Писательство — дело трудное; слабаки с ним не справляются.
В снятой на Холдон-роуд квартире Изабелла с удовольствием расставляла громоздкую мебель, темные зеркала, украшала подоконники горшочками с геранью. Она планировала долгую и счастливую жизнь. Как у всех! С работы она ушла, но время от времени брала ретуширование на дом — это поддерживало бюджет молодой семьи. «У нас с самого начала возникло ощущение родства, — вспоминал Уэллс. — Изабелла была очень привлекательна, воспитана, добра, обладала твердым характером, и с ее помощью я избавился от многих своих навязчивых страхов. Мы были союзниками, вдохновенно готовыми завоевать мир. Она делала все возможное, чтобы идти со мною в ногу, хотя внутренний голос твердил ей, что все это пустое…»
Этот внутренний голос мешал чувствам развиться по-настоящему.

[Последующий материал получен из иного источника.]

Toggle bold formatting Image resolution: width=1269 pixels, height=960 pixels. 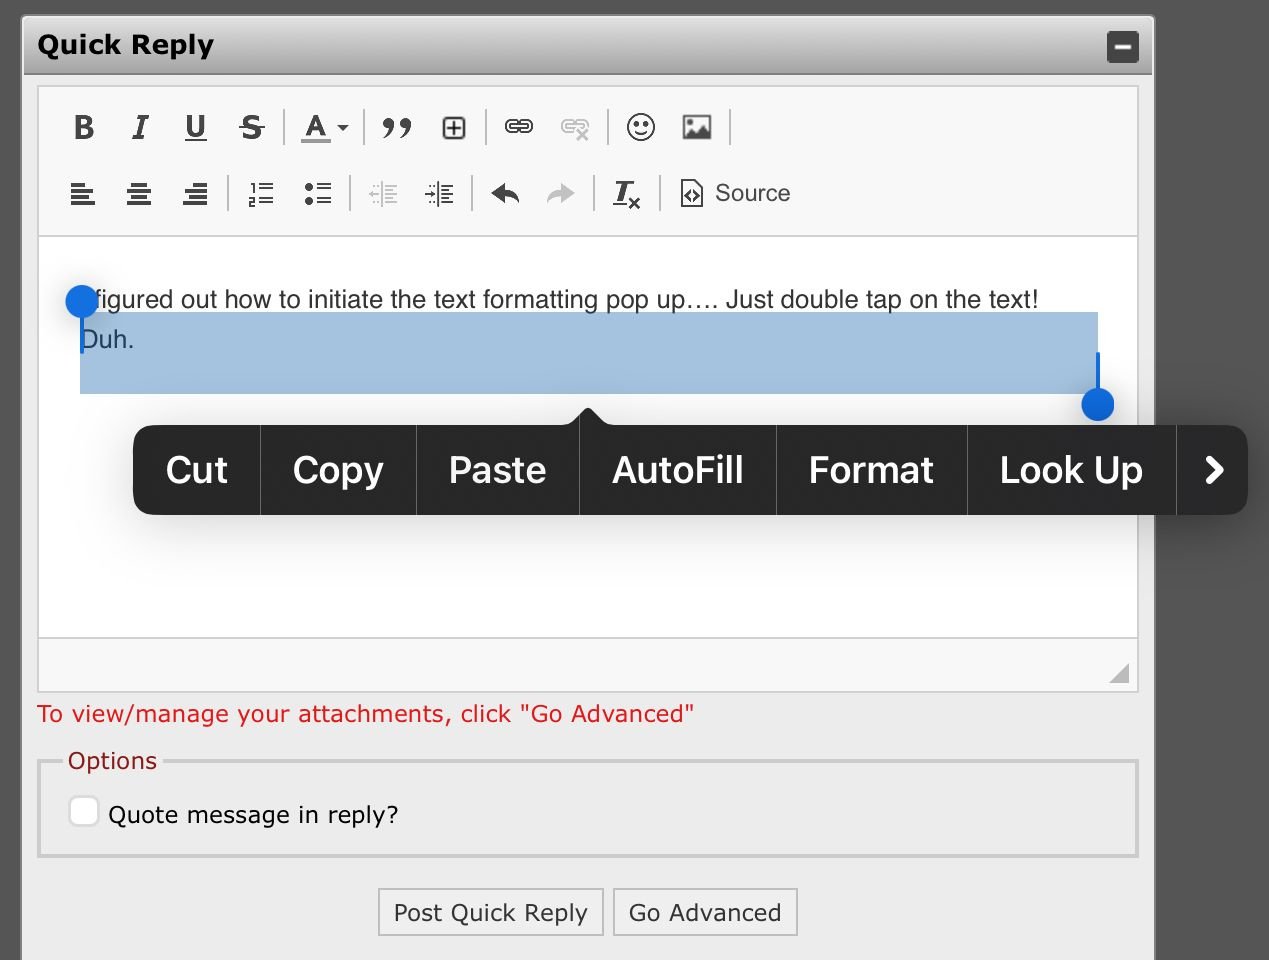84,127
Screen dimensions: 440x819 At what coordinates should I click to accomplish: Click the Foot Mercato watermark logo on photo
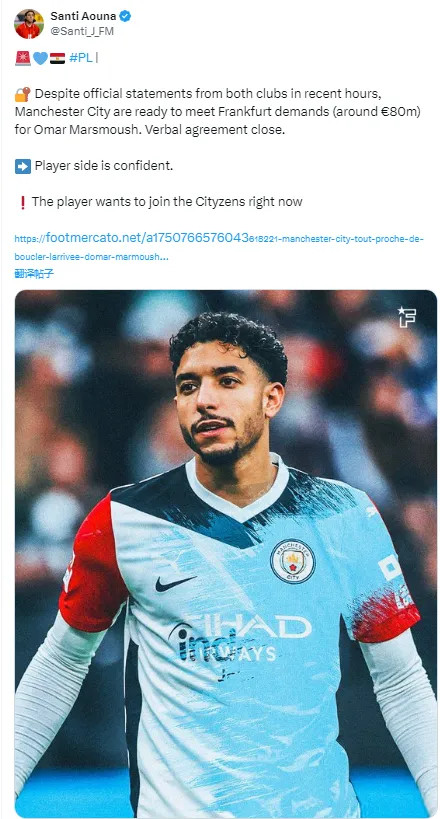pos(406,317)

«Семейная жизнь стала казаться мне узкой, глубокой канавой, прорезавшей широкое поле интересов, которыми я жил, — позже пытался разобраться Уэллс в случившемся. — Я бывал в обществе, сталкивался с самыми разнообразными людьми, во время своих поездок прочитал немало книг. (Разбирался он со всем этим в романе «Тоно-Бэнге», во многом биографическом. — Г. П.) В доме дяди я заводил знакомства, о которых Марион (читай — Изабелла. — Г. П.) ничего не знала. Семена новых идей проникали в мое сознание и давали всходы. На третьем десятке человек особенно быстро развивается в умственном отношении. Это беспокойные годы, исполненные какой-то лихорадочной одержимости. Всякий раз, как я возвращался в Илинг, жизнь в нем представлялась мне все более чуждой, затхлой и неинтересной, а Марион (читай — Изабелла. — Г. П.) все менее красивым и все более ограниченным и тяжелым человеком, пока совсем не потеряла в моих глазах своего очарования…»

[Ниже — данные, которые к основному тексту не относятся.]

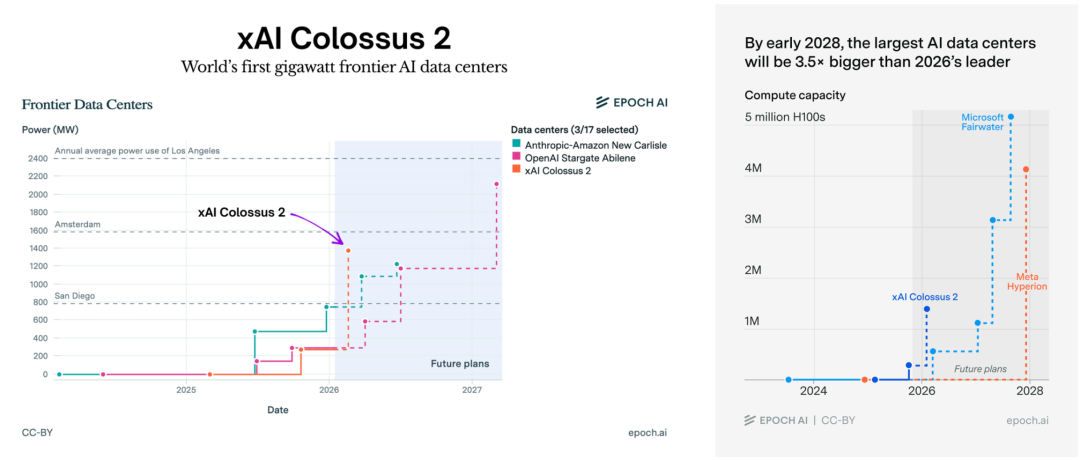Click the dark blue xAI Colossus 2 data point
This screenshot has width=1080, height=460.
click(x=927, y=309)
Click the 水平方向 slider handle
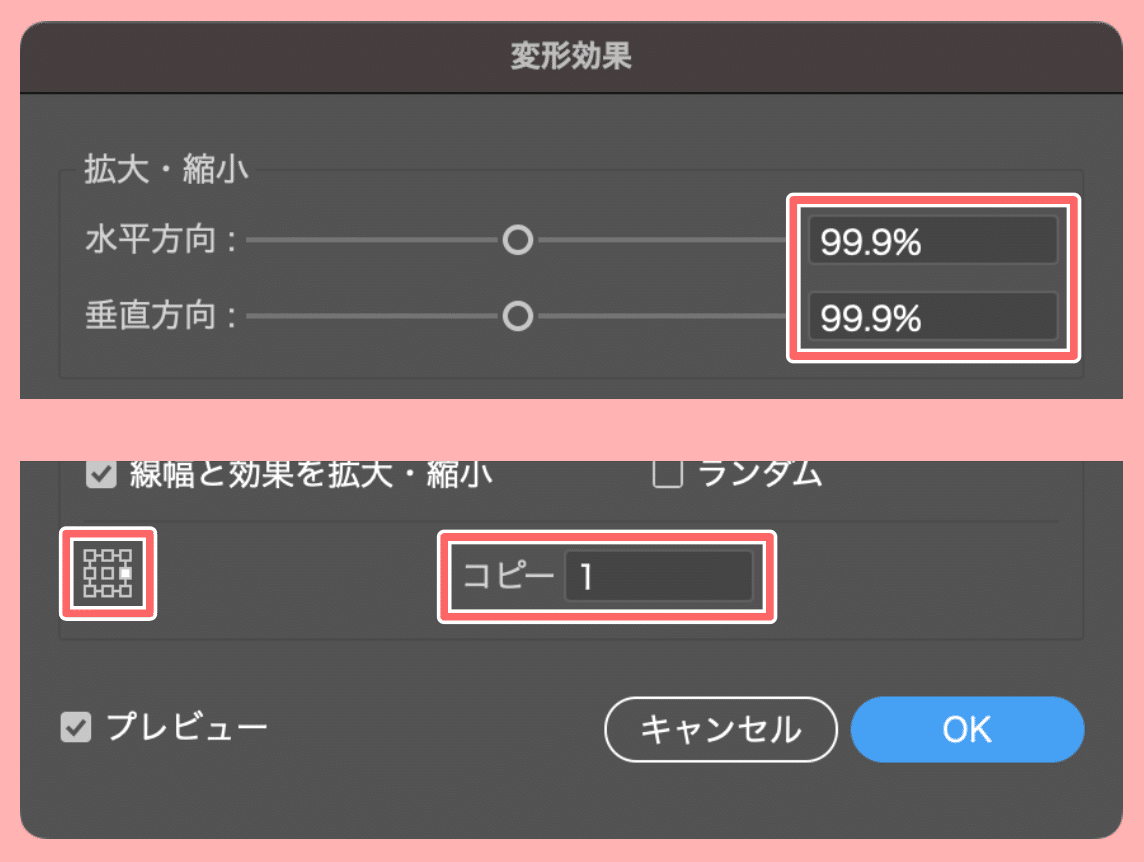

«Ни одна из прочитанных книг не разъяснила мне, какова на самом деле жизнь и как мне следует поступать, — признавался герой романа «Тоно-Бэнге» (читай — Уэллс. — Г. П.). Все, что я знал из этой области, было смутным, неопределенным, загадочным, все известные мне законы и традиции носили характер угроз и запрещений. Никто не предупреждал меня о возможных опасностях — я узнавал о них из бесстыдных разговоров со своими сверстниками в школе и Уимблхерсте. Мои познания складывались отчасти из того, что подсказывали мне инстинкт и романтическое воображение, отчасти из всевозможных намеков, которые случайно доходили до меня. Я много и беспорядочно читал. «Ватек», Шелли, Том Пейн, Плутарх, Карлейль, Геккель, Уильям Моррис, Библия, «Свободомыслящий», «Кларион», «Женщина, которая сделала это» — вот первые пришедшие на память названия и имена. В голове у меня перемешались самые противоречивые идеи, и никто не помог мне разобраться в них. Я считал, что Шелли, например, был героической, светлой личностью и что всякий, кто пренебрег условностями и целиком отдался возвышенной страсти, достоин уважения и преклонения со стороны всех честных людей. У Марион (читай — Изабеллы. — Г. П.) в этом вопросе были еще более нелепые представления. Ее мировоззрение сложилось в среде, где основными методами воспитания являлись замалчивание и систематическое подавление желаний. Намеки, всякие недоговоренности, к которым так чутко прислушивается ребенок, оказали на нее свое действие и грубо извратили ее здоровые инстинкты. Все важное и естественное в интимной жизни людей она неизменно определяла одним словом — «противно». Если бы не это воспитание, она стала бы милой, робкой возлюбленной, но из книг она получила представление о любви как о безграничном обожании со стороны мужчины и снисходительной благосклонности со стороны женщины. В такой любви не было, конечно, ничего «противного». Мужчина делал подарки, выполнял все прихоти и капризы женщины и всячески старался ей угодить. Женщина «бывала с ним в свете», нежно ему улыбалась, позволяла целовать себя, разумеется, наедине и не нарушая установленных приличий, а если он «выходил за рамки», лишала его своего общества. Обычно она делала что-нибудь «для его блага»: заставляла посещать церковь, бросить курение или азартную игру, заботилась о его внешности…»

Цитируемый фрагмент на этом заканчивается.